Reviewer : Bryan Moore
Ave Rating : 3.6000 for 15 reviews
Title : Star Trek Star Charts: The Complete Atlas of Star Trek Rating : 5
Writers : Geoffrey Mandel Year : 2002
Review : INCREDIBLE! While some of it falls out of canon via various errors (as pointed out by Graham in his review), this book has fascinated me for the last 2 and a half years. At least once a week I look at it and just smile as it seems to make the world of Star Trek that much more real. While not flawless (I wish it went into more detail on some planets, etc), it puts everything into a neat little package. I've always found myself fascinated by maps (used to shoot darts at various US and Connecticut maps as a kid), love the google.com satellite map functions, etc,..) and to see something like this charted is just a great little treasure for me. Makes the travels of the various ships seem amazingly significant yet at the same time small, which alone makes this my favorite book Trek has out there!
Title : Shockwave Rating : 3
Writers : Paul Ruditis Year : 2002
Review : Just like the episode... good, not great!
Title : All I Really Need to Know I Learned from Watching Star Trek Rating : 3
Writers : Dave Marinaccio Year : 1994
Review : I'll be honest, I don't remember much of this book, as I was 11 when it came out.
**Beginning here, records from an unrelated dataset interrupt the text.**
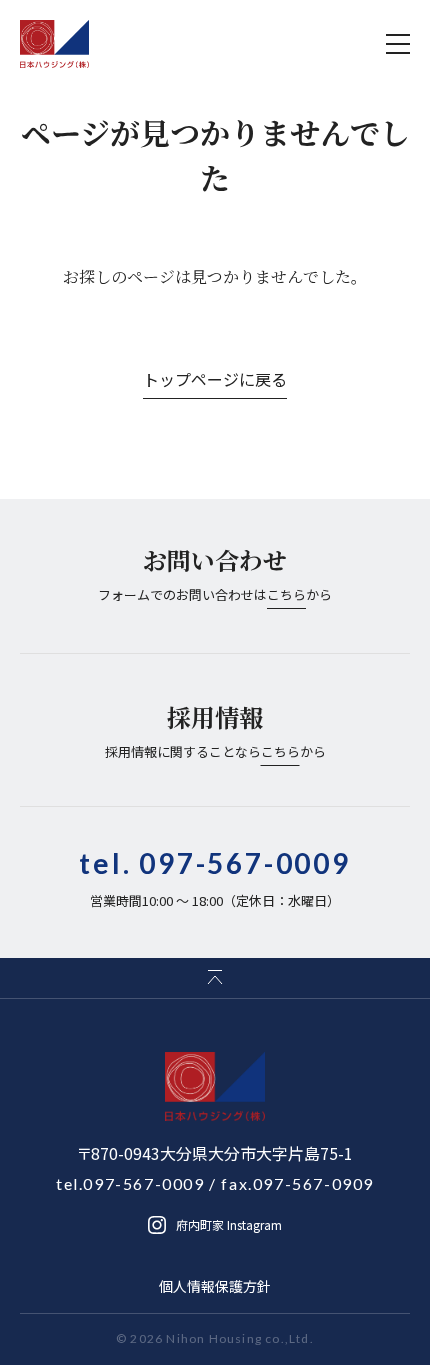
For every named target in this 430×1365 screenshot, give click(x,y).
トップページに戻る (215, 379)
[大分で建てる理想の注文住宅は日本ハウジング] (55, 44)
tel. (215, 863)
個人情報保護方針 (215, 1286)
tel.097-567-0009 (130, 1183)
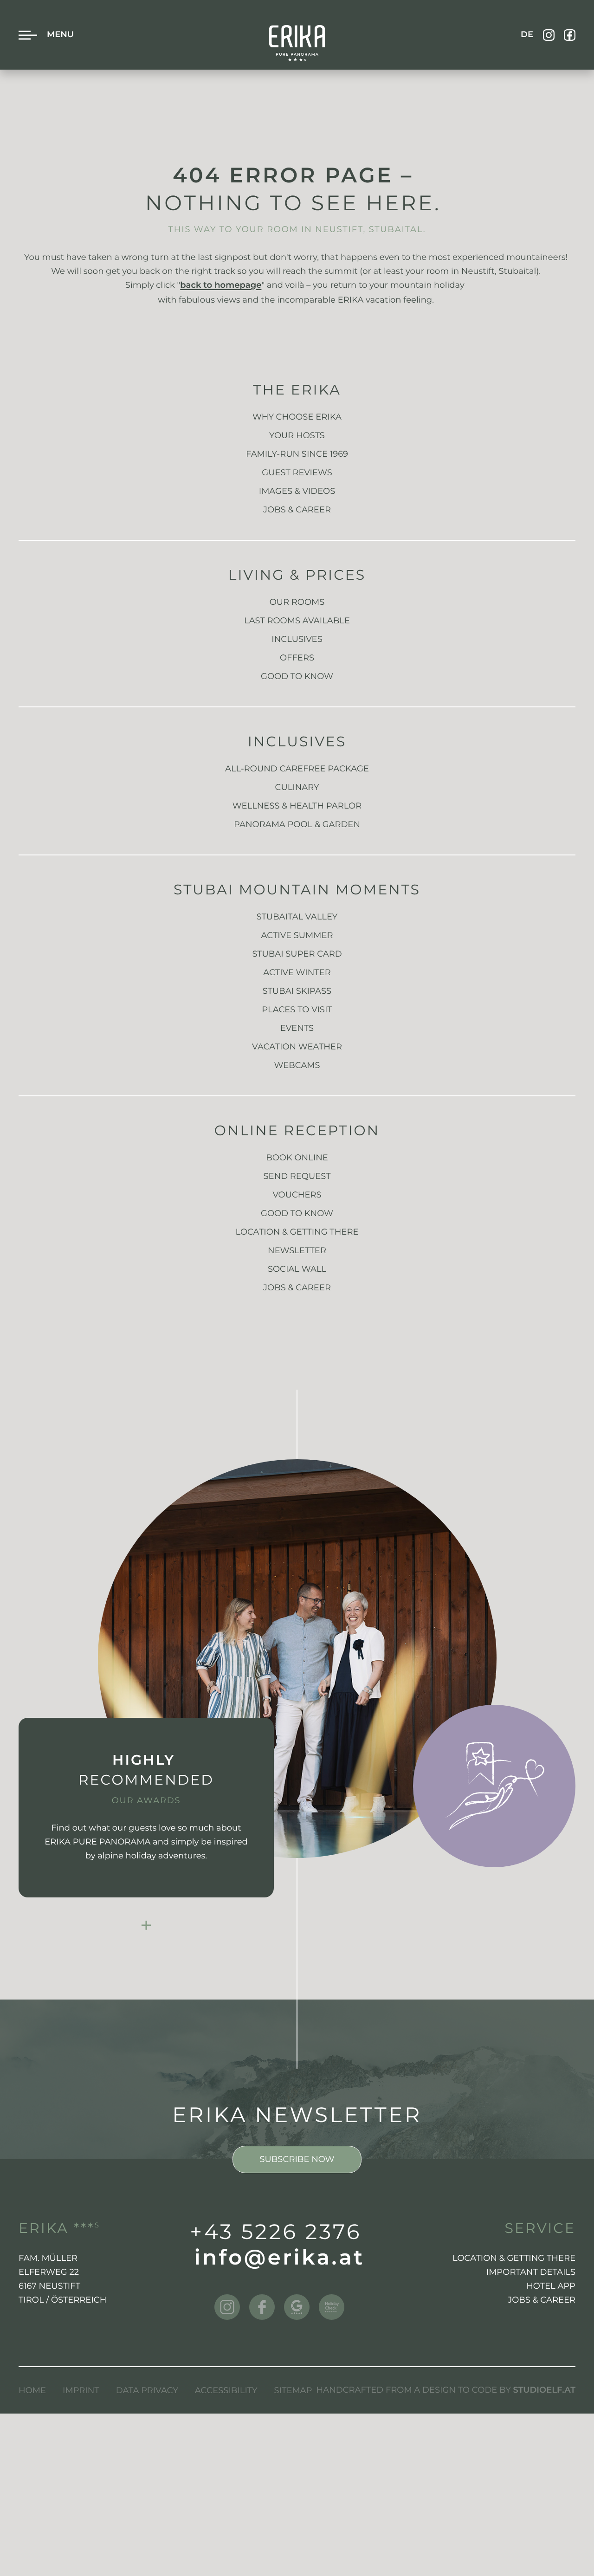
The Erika (297, 389)
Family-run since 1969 (297, 454)
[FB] (569, 35)
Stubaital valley (297, 917)
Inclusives (296, 639)
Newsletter (297, 1250)
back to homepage (220, 286)
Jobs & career (297, 1287)
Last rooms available (297, 620)
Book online (297, 1157)
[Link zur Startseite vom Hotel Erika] (297, 43)
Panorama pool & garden (297, 824)
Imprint (81, 2390)
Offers (297, 658)
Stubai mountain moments (297, 889)
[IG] (549, 35)
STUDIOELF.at (544, 2391)
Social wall (297, 1269)
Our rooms (297, 602)
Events (297, 1028)
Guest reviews (297, 472)
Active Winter (296, 972)
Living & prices (297, 574)
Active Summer (297, 935)
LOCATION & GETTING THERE (513, 2258)
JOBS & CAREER (297, 510)
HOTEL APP (550, 2286)
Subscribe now (296, 2159)
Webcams (297, 1065)
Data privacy (147, 2390)
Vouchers (296, 1195)
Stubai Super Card (297, 954)
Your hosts (297, 435)
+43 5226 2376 (276, 2232)
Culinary (297, 787)
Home (32, 2390)
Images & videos (297, 491)
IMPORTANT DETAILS (530, 2272)
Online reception (297, 1130)
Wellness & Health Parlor (297, 806)
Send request (297, 1176)
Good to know (297, 676)
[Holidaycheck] (331, 2307)
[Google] (297, 2307)
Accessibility (226, 2390)
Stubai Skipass (297, 991)
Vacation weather (297, 1047)
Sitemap (293, 2390)
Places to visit (297, 1009)
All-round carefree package (297, 769)
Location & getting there (297, 1232)
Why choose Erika (297, 417)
David Marinaccio is a local guy and cousins with my friend's mother. When the book premiered in 1994 he did a book signing at the newly opened Barnes and Noble in town, and I was of course there (along with a few hundred people and a couple local news stations, suprisingly). I remember more about being an excited 11 year old who got to meet someone who wrote about Trek, than I was about the book. All and all, I remember this to be a sort of analysis how Trek reflected popular culture, history, and the like. We'll go *** on this, just a default score. I will dig this out of my attic soon and check this out again.
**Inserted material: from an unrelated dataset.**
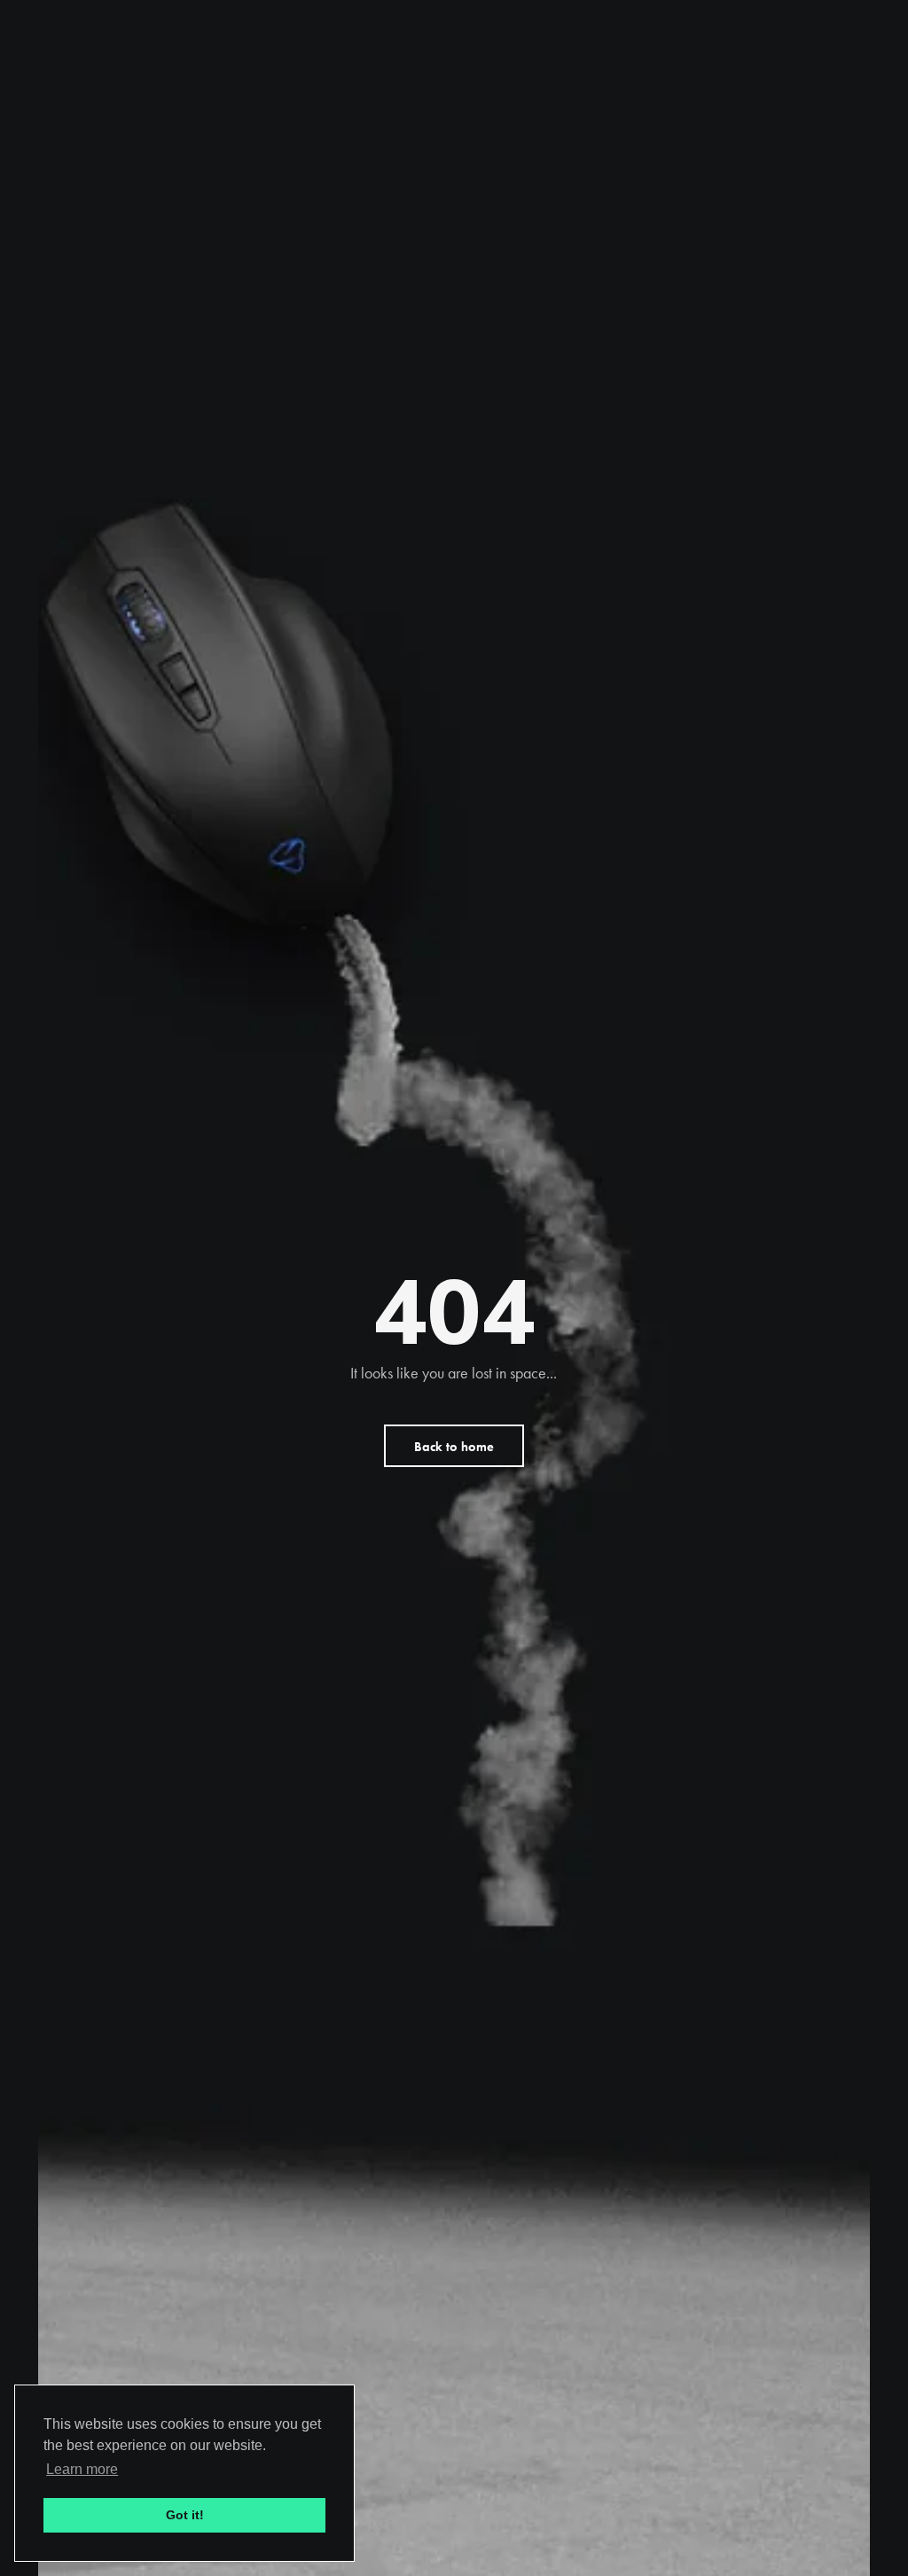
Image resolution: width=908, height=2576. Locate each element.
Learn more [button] (82, 2469)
Title : A Time to Die Rating : 0
Writers : John Vornholt Year : 2004
Review : I love Star Trek, I love the books, I love just about everything about it: So with Michaels harsh review of this book, I had to admit I went into this book trying to prove him wrong. Instead, I gave up after 60 pages and tossed the book out the window of my Toyota Camry some place around Portsmouth, New Hampshire on I-95. Vornholt's writing style was uninteresting, rambling, and entirely NOT consistent with the Trek backstory. TOO MUCH WESLEY, and as Michael said, the characters were not themselves. None of the dialogue was believeable to the characters, especially the cold and rather annoying portrayal of Riker. Moreover, the first few dozen pages of this book were so wrapped up in technobabble, unreasonable plotlines, and goings on that took the well-grounded, feasibly based science-fiction of Trek and turned it into a fantasy world of flying Wesley Crusher and magical visits to far off places. By far the worst Trek book I have ever read.
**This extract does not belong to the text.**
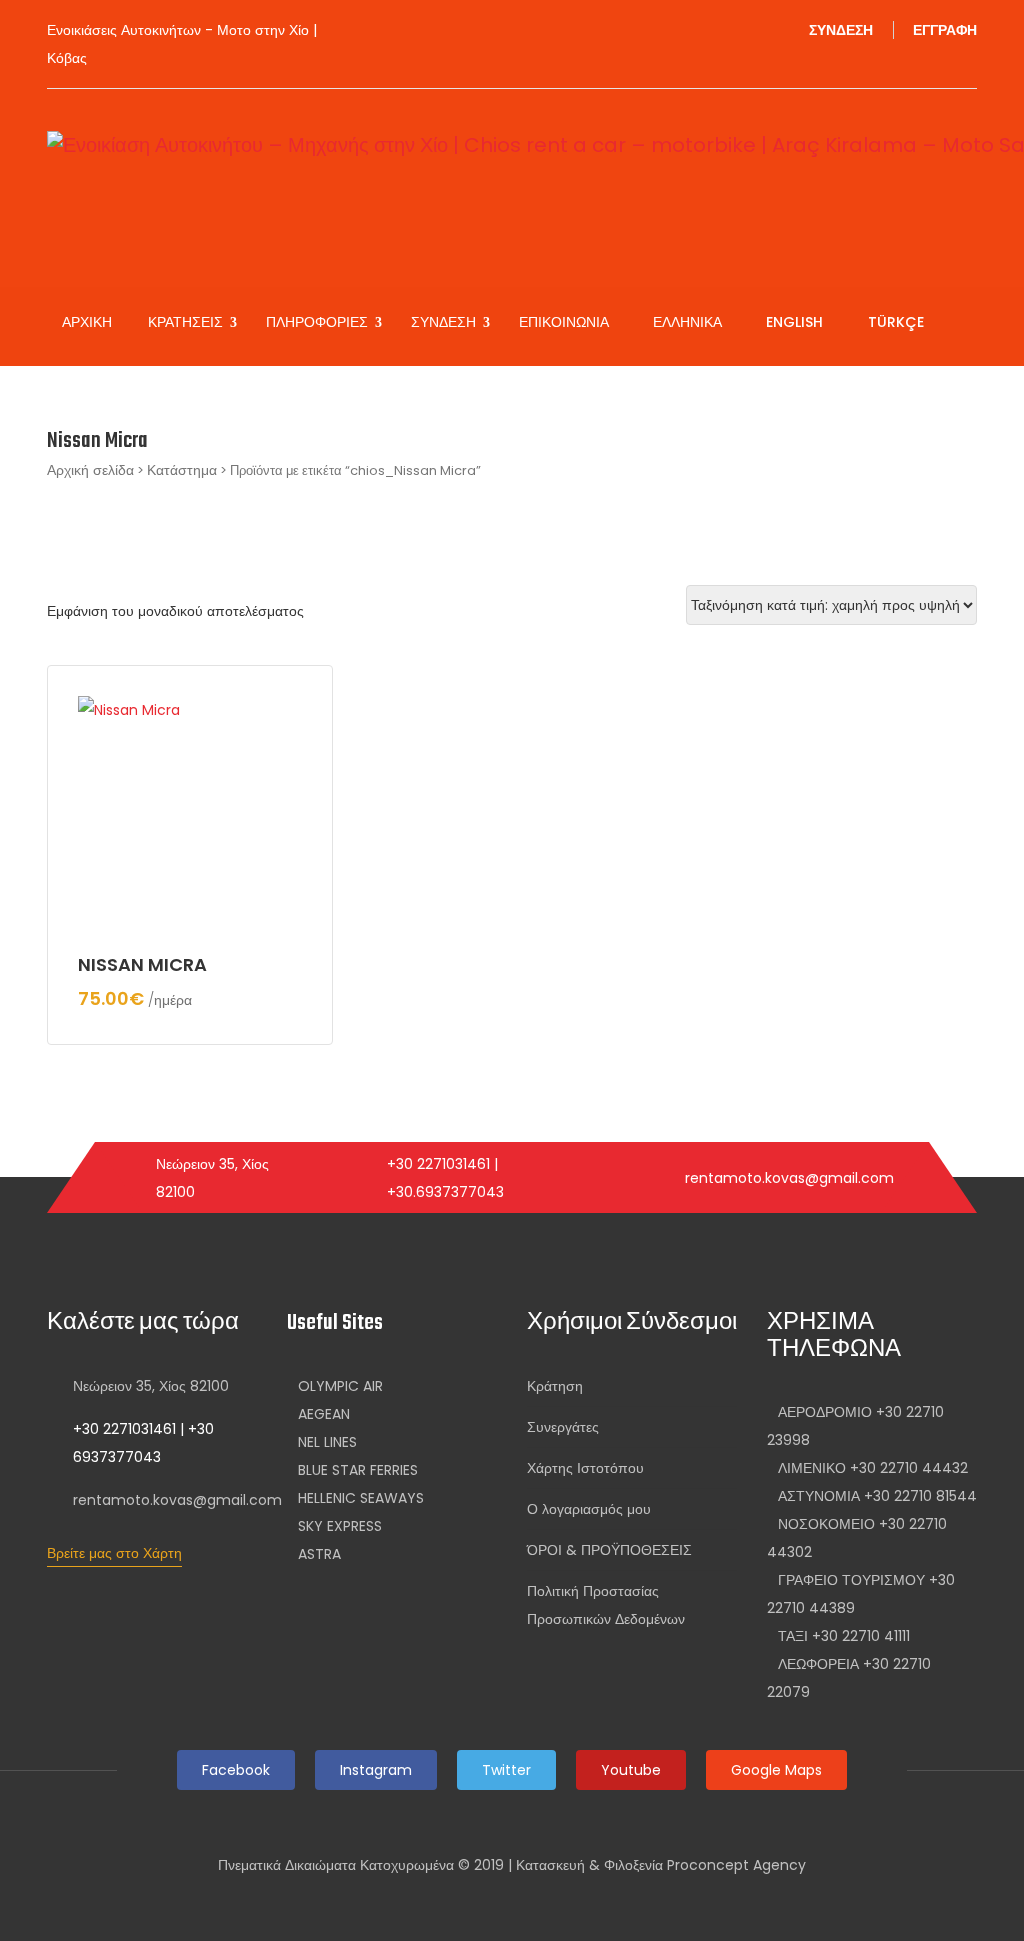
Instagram (376, 1770)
Title : Engines of Destiny Rating : 4
Writers : Gene DeWeese Year : 2005
Review : In brief: Interesting, realistic, and enjoyable plot involving the backstory behind Scotty getting aboard the Jenolen, an unsuccessful rescue of James Kirk, and an alternate-universe meeting between the Enterprise-D, Kirk, and a twisted universe mangled by the Borg, all revolving around Guinan. The book contains a good ammount of techno-babble; enough to make the tech-geek Trek fan happy, but not so much to bog down an interesting storyline. Well recommended. ****/*****
Title : I, Q Rating : 5
Writers : John De Lancie, Peter David Year : 1999
Review : Absolutely delightful. A witty, tongue-in cheek, and mildly throught provoking view on the nature of people and the universe in general, "I,Q" proves to be a wild romp through a constantly changing reality. Well written and intelligent, DeLancie and David were able to capture the subtleties of Q's wit, while including a familiar cast of characters placed in a wholly different setting. Much of the dialogue has a certain crudeness, that, while wholly inoffensive, is somewhat unfamiliar in the Star Trek universe, and more in tune with humans of the 21st century. Q himself proves to be more of an enigma than even seen in the series; a mix of mischeviousness and near malevolence, balanced out by the very intelligent and at times thoughtful nature of even the crudest of his actions. In many ways, he is the epitome of what humanity is. Numerous timese I found myself laughing outloud at the over the top tongue-in-cheek references and sharp jabs at human nature. Moreover, the audio-book version of I,Q is every bit as entertaining, if not more so, narrated by Mr. Q h imself, John DeLancie. In fact, he is so insightful in many cases, that I couldn't help use an audio clip from the story in a Western European History class that I have taught.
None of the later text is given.